Une pièce sur les dangers des jeux : Prévention ou Piège caché ?
Dans un contexte de réglementation renforcée où les lois sont de plus en plus strictes et où le jeu responsable et la lutte contre l’addiction sont au cœur des préoccupations, l’industrie belge des jeux de hasard tente de trouver un équilibre entre responsabilité sociale et promotion de ses activités. Récemment, une initiative lancée par l’Union Professionnelle des Agences de Paris (BVWK), qui comprend des des acteurs majeurs comme Ladbrokes et Bingoal, a suscité un débat houleux sur les véritables intentions derrière les campagnes de sensibilisation au jeu responsable.
Un outil de prévention
Le projet phare de la BVWK, une pièce de théâtre intitulée To Bet or Not to Bet, écrite par Thibault Wathelet, un ancien addict au poker, se veut être un outil de prévention contre les dangers des jeux et de l’addiction au jeu. Cette initiative, destinée à être présentée dans les écoles aux élèves de 5ème et 6ème secondaire, vise à éduquer les jeunes sur les risques liés au jeu grâce à l’art. Saartje Van de Steene, actrice principale de la version néerlandophone, insiste sur le caractère préventif de la pièce, conçue par et pour des personnes ayant vécu les affres de la dépendance.
Cependant, cette démarche a rapidement été critiquée par des experts et des militants pour la santé mentale, qui y voient une stratégie de normalisation du jeu d’argent auprès d’un public vulnérable. Stefaan Van Hecke (Groen), membre du parlement belge et fervent défenseur d’une réglementation stricte du secteur, dénonce une tentative des casinos de lustrer leur image tout en luttant contre les restrictions légales affectant leur industrie.
Préoccupations de la Staten-Generaal Geestelijke Gezondheid
La Staten-Generaal Geestelijke Gezondheid (SGGG), autorité dans le domaine de la santé mentale, exprime de profondes préoccupations quant à l’impact potentiel de telles initiatives. Dans une lettre ouverte adressée aux ministres, parlementaires et institutions éducatives, la SGGG compare les tactiques de la BVWK à celles utilisées par les industries du tabac et de l’alcool pour contourner les réglementations visant à protéger la santé publique.

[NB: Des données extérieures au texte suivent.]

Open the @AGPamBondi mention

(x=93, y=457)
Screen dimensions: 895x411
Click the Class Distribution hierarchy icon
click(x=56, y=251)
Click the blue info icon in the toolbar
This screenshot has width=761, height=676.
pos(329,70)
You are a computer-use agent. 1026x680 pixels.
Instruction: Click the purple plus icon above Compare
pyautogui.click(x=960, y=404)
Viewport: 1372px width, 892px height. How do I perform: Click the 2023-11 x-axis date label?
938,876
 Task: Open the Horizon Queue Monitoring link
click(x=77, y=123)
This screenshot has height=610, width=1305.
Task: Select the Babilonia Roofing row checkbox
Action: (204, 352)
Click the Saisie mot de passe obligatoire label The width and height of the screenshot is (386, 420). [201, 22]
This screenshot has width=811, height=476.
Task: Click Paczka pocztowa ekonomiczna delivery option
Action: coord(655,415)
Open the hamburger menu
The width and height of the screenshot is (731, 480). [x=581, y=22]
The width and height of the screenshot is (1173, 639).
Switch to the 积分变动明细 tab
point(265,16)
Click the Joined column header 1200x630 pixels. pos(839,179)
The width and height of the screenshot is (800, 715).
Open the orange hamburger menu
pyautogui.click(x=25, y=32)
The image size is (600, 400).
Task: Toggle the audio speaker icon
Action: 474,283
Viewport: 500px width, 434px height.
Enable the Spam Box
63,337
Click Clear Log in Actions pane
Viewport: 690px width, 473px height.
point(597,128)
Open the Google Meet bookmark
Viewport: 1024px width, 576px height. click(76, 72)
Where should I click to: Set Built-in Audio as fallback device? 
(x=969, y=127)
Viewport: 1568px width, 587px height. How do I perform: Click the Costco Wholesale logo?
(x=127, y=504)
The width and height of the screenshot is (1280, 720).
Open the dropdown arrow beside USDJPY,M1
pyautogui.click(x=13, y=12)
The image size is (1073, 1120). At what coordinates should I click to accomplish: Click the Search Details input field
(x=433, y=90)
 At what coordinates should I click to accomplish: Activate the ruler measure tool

Selon la SGGG, bien que présentées comme des actions de prévention, ces initiatives pourraient en réalité encourager les comportements à risque parmi les jeunes, une population particulièrement réceptive aux messages glorifiant le risque et l’aventure. Leur critique s’appuie sur des études démontrant que la mise en garde contre les dangers spécifiques peut paradoxalement inciter à l’expérimentation.
Quelle prévention pour les jeunes ?
Face à ces accusations, la question se pose : comment aborder efficacement la prévention du jeu problématique chez les jeunes ? La SGGG plaide pour des approches basées sur le renforcement des compétences de vie, la promotion de stratégies d’adaptation positives et l’instauration d’un environnement scolaire ouvert au dialogue sur les addictions, sans stigmatisation ni simplification excessive.
L’initiative de la BVWK, bien que louable dans son intention de sensibiliser les jeunes aux dangers de l’addiction au jeu, souligne la complexité de la prévention dans ce domaine. Elle met en évidence la nécessité d’une collaboration étroite entre les éducateurs, les professionnels de la santé, les régulateurs et l’industrie des jeux d’argent pour développer des stratégies de prévention qui respectent à la fois la vulnérabilité des jeunes et les impératifs de santé publique. Seule une telle approche peut garantir que les efforts pour informer et protéger les jeunes ne se transforment pas en vecteurs d’attraction vers le jeu d’argent.